Would you please repeat the data exactly as given?

* ENTRIES SHOWN:
* * * * *

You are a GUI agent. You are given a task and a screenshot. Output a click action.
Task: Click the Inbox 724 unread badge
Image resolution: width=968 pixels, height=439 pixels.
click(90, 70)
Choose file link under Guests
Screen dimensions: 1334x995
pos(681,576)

* * * * *

* WRITTEN SOLUTION:
You are a GUI agent. You are given a task and a screenshot. Output a click action.
Task: Click the Inbox 724 unread badge
Image resolution: width=968 pixels, height=439 pixels.
click(90, 70)
Choose file link under Guests
Screen dimensions: 1334x995
pos(681,576)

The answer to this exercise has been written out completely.